Department of General Surgery, The Second Xiangya Hospital, Central South University.
Clinical Research Center For Breast Disease In Hunan Province, Changsha.
Int J Surg. 2024 Sep 1;110(9):5363-5373. doi: 10.1097/JS9.0000000000001778.
The accuracy of traditional clinical methods for assessing the metastatic status of axillary lymph nodes (ALNs) is unsatisfactory. In this study, the authors propose the use of radiomic technology and three-dimensional (3D) visualization technology to develop an unsupervised learning model for predicting axillary lymph node metastasis in patients with breast cancer (BC), aiming to provide a new method for clinical axillary lymph node assessment in patients with this disease.

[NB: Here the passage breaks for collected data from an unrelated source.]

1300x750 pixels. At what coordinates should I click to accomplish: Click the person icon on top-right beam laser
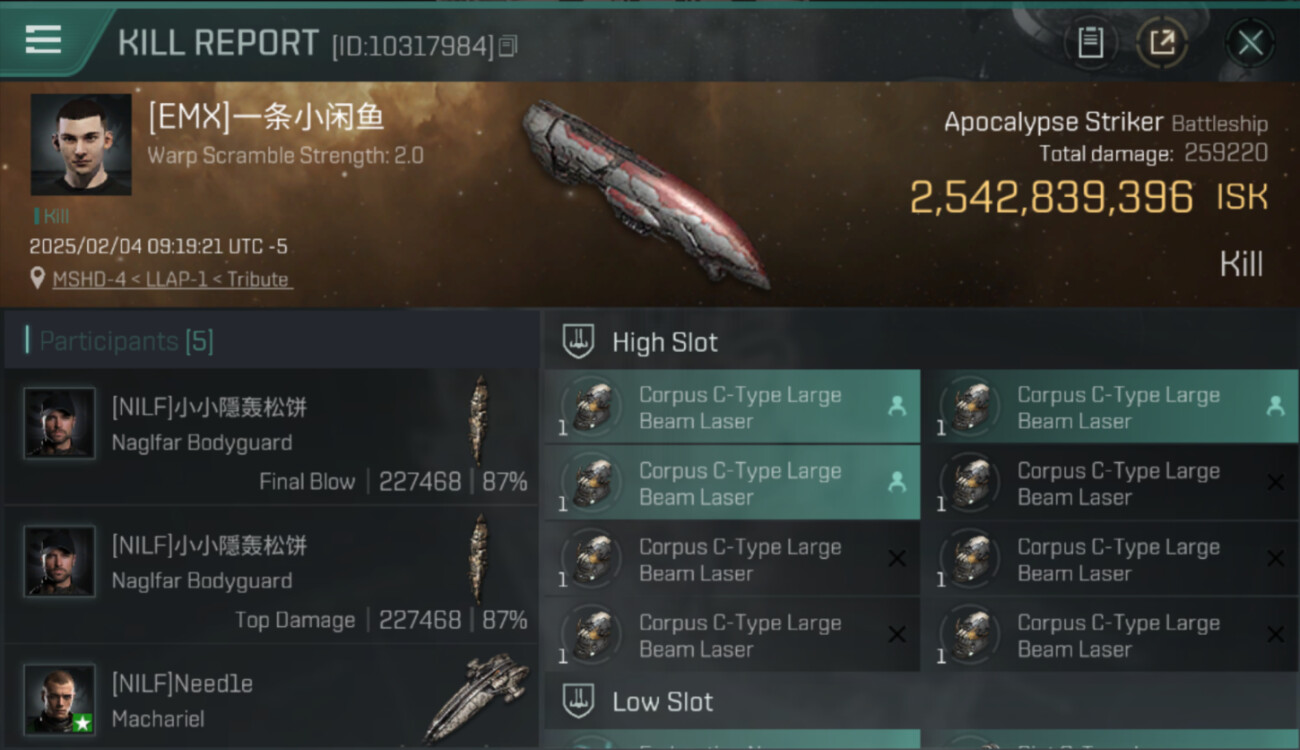[1275, 406]
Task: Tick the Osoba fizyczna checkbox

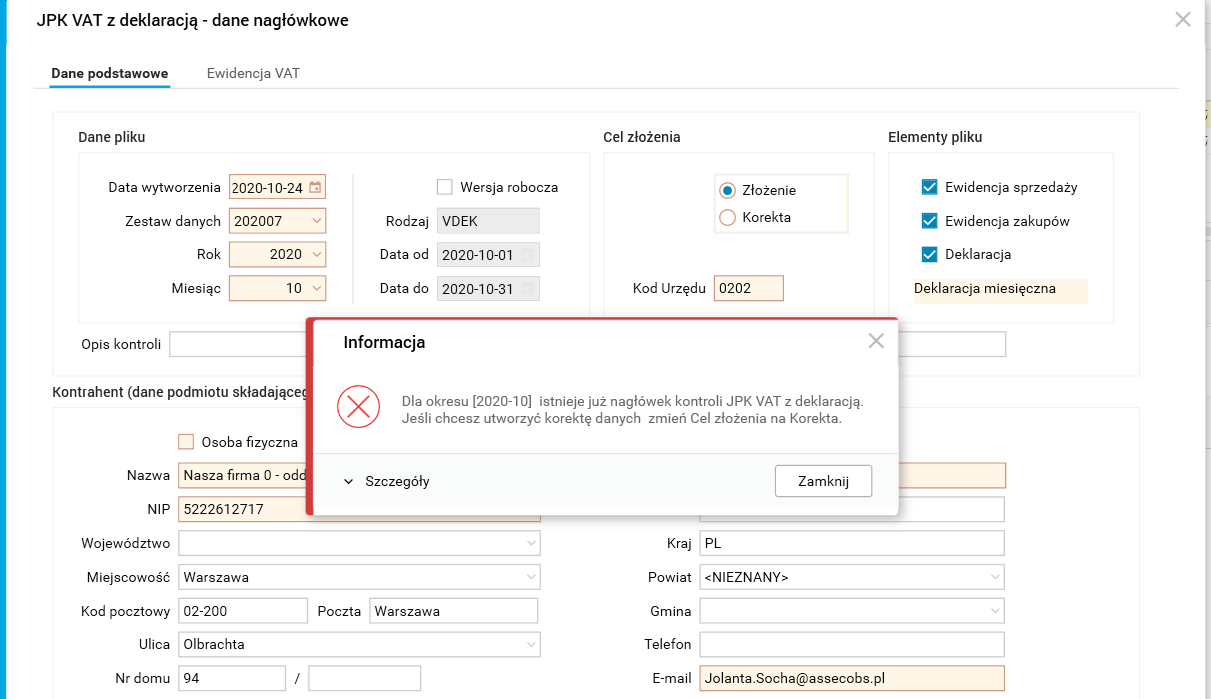Action: coord(185,441)
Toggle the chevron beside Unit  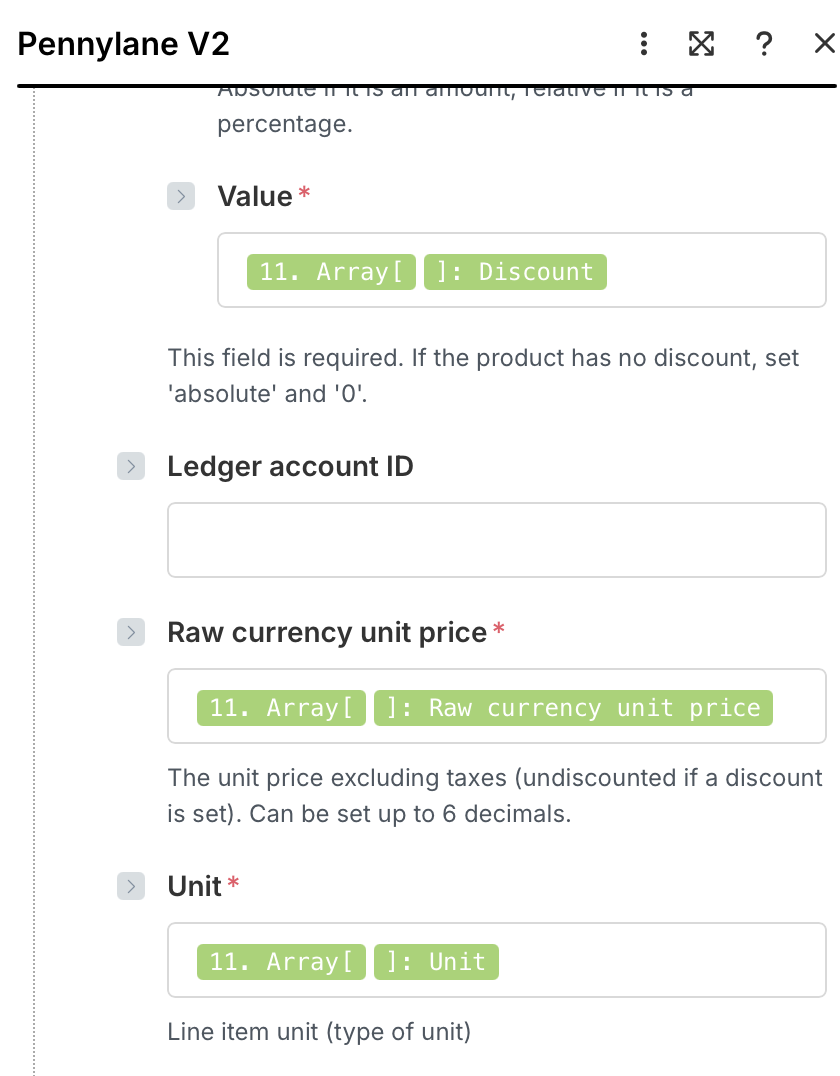coord(131,886)

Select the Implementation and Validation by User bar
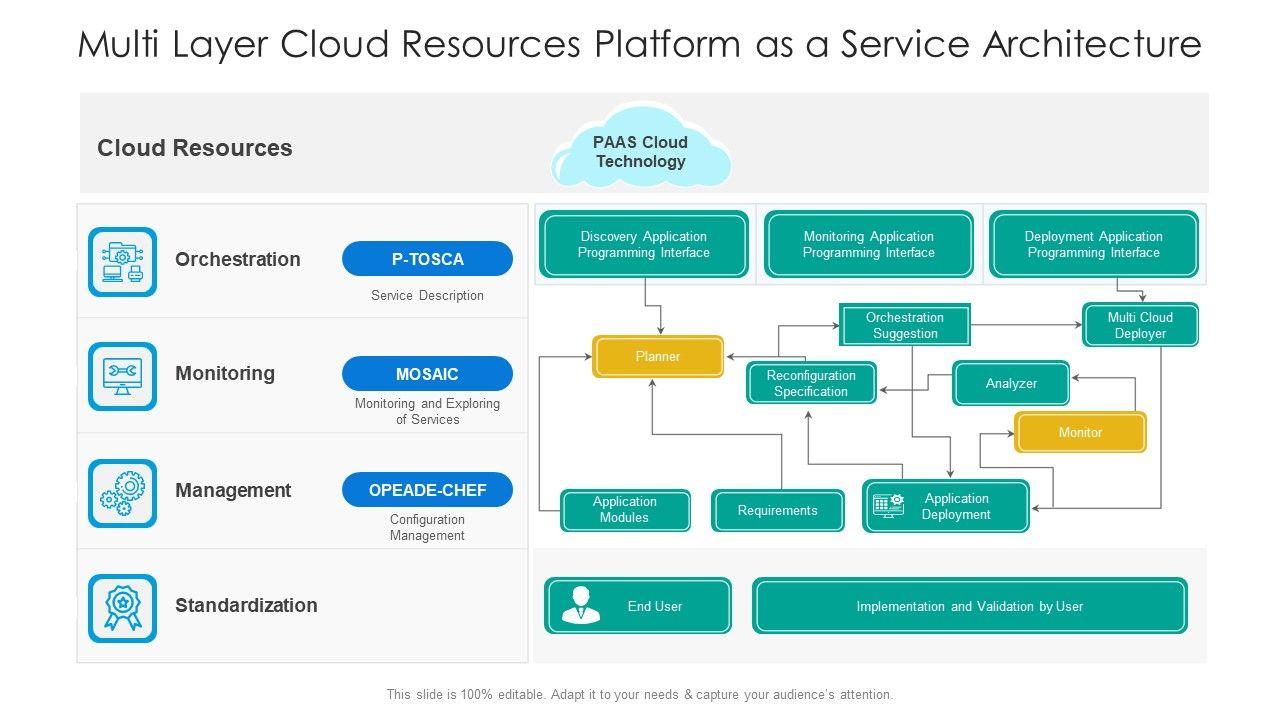pos(969,606)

In this study, we retrospectively analyzed the data of 350 patients with invasive BC who underwent lung-enhanced computed tomography (CT) and axillary lymph node dissection surgery at the Department of Breast Surgery of the Second Xiangya Hospital of Central South University. The authors used 3D visualization technology to create a 3D atlas of ALNs and identified the region of interest for the lymph nodes. Radiomic features were subsequently extracted and selected, and a prediction model for ALNs was constructed using the K-means unsupervised algorithm. To validate the model, the authors prospectively collected data from 128 BC patients who were clinically evaluated as negative at our center.

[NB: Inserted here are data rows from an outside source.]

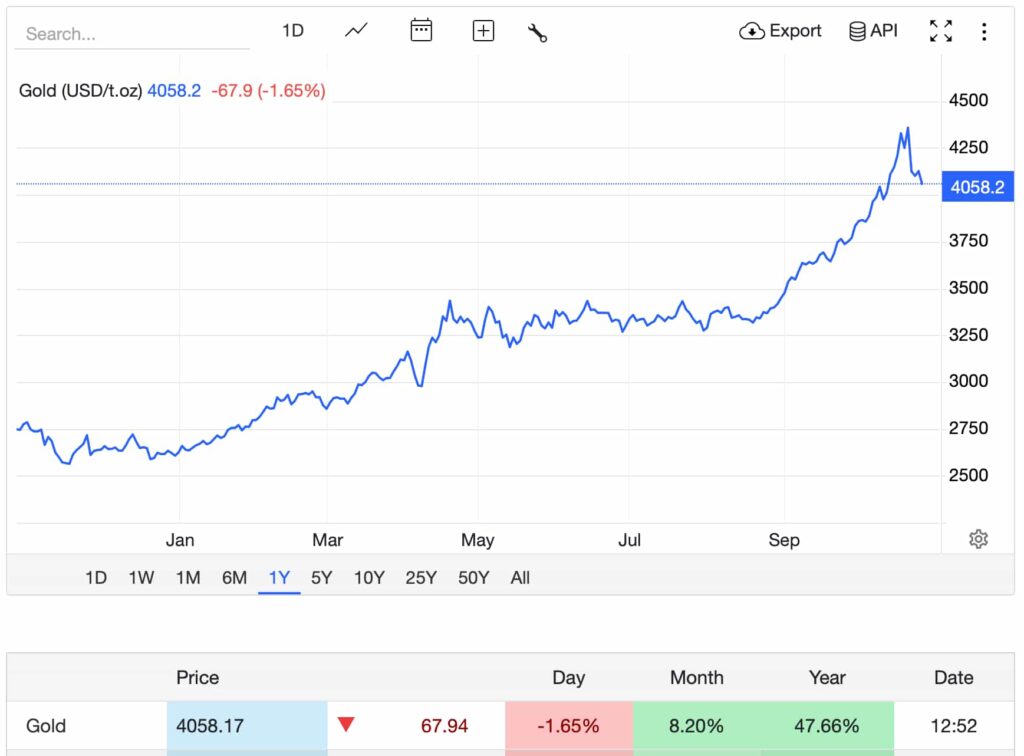
Task: Switch chart to 25Y range
Action: [421, 577]
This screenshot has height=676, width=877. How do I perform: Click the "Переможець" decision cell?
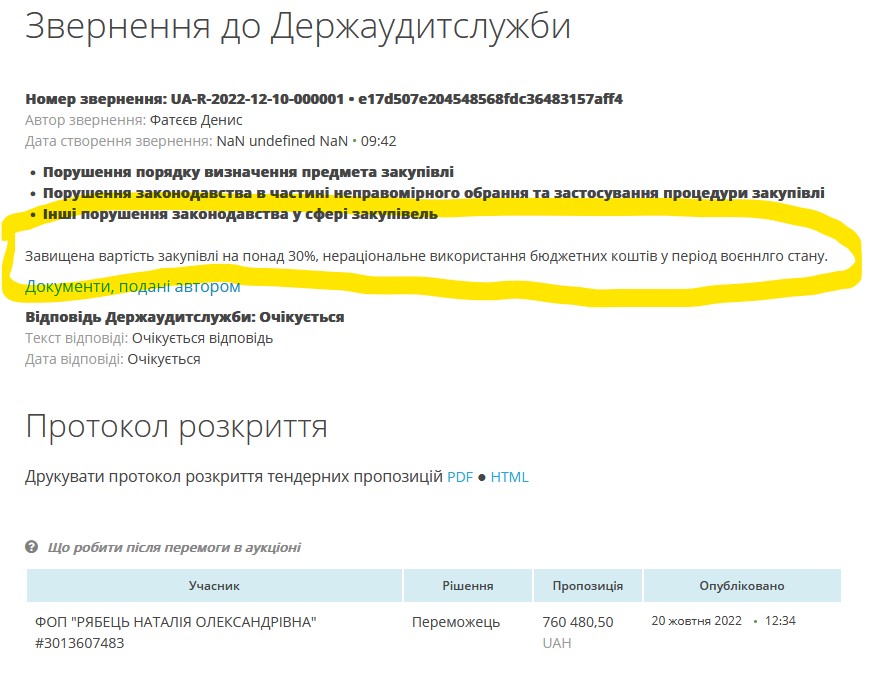point(455,622)
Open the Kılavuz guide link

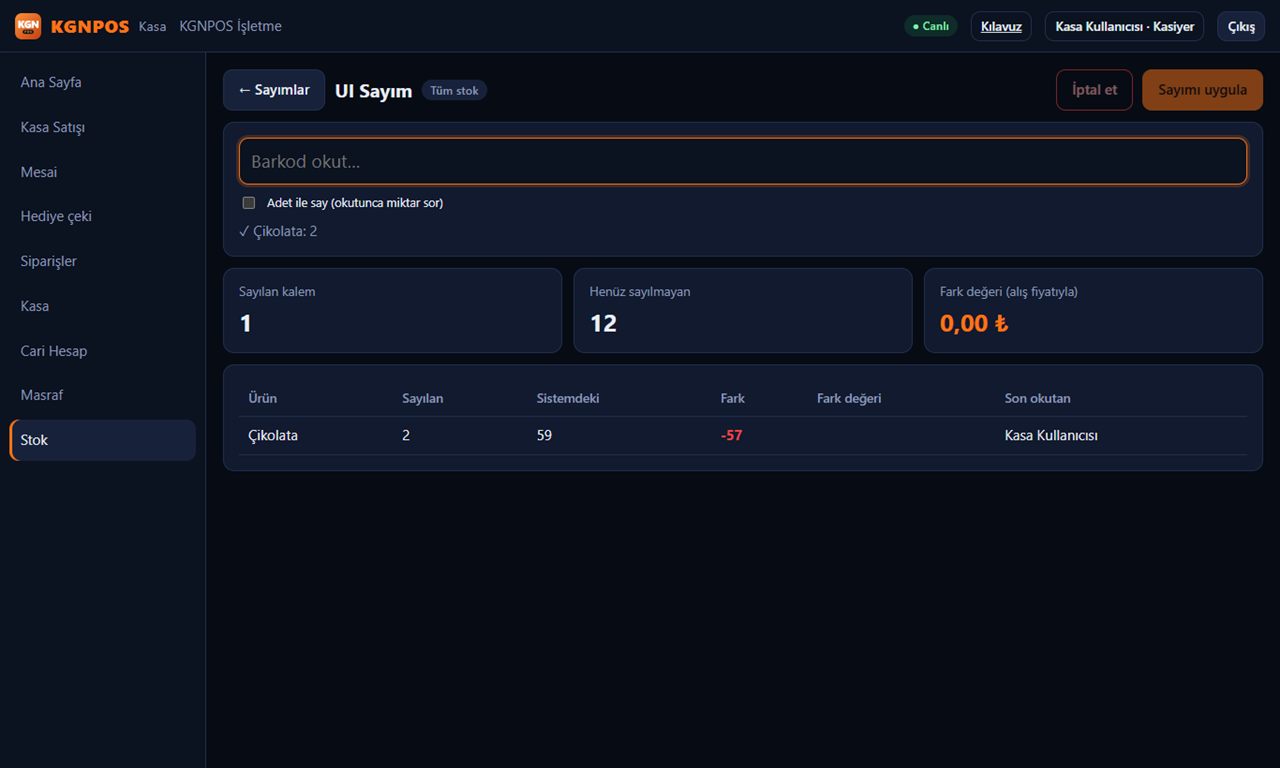(1001, 26)
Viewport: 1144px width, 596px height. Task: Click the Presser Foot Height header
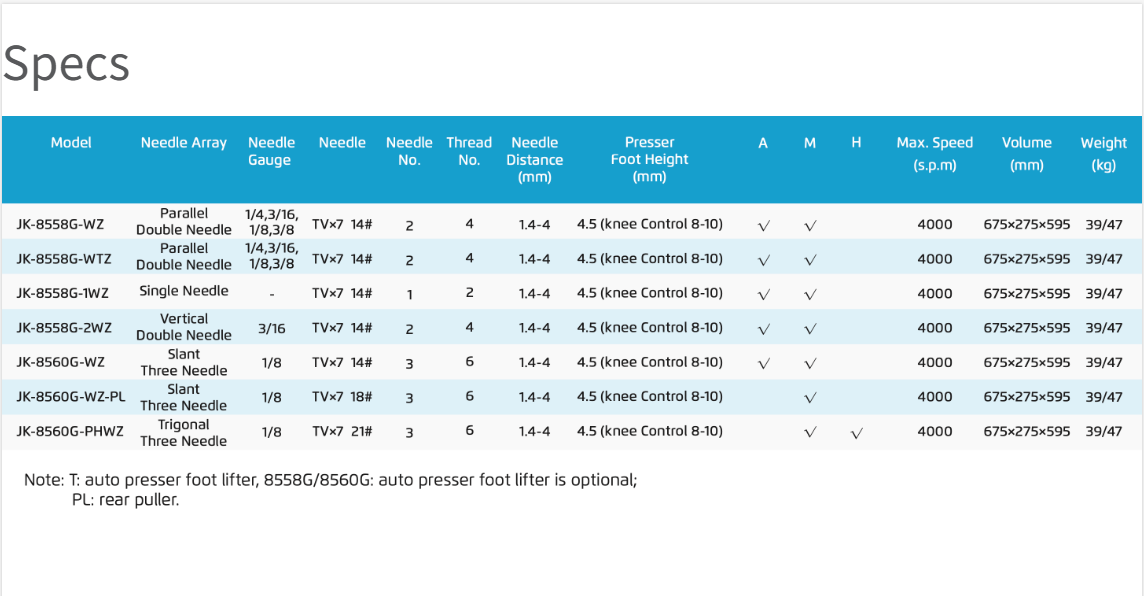(x=649, y=159)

Using 3D visualization technology, we extracted and selected a total of 36 CT radiomics features. The unsupervised learning model categorized 1737 unlabeled lymph nodes into two groups, and the analysis of the radiomic features between these groups indicated potential differences in lymph node status. Further validation with 1397 labeled lymph nodes demonstrated that the model had good predictive ability for axillary lymph node status, with an area under the curve of 0.847 (0.825-0.869). Additionally, the model's excellent predictive performance was confirmed in the 128 axillary clinical assessment negative cohort (cN0) and the 350 clinical assessment positive (cN+) cohort, for which the correct classification rates were 86.72 and 87.43%, respectively, which were significantly greater than those of clinical assessment methods.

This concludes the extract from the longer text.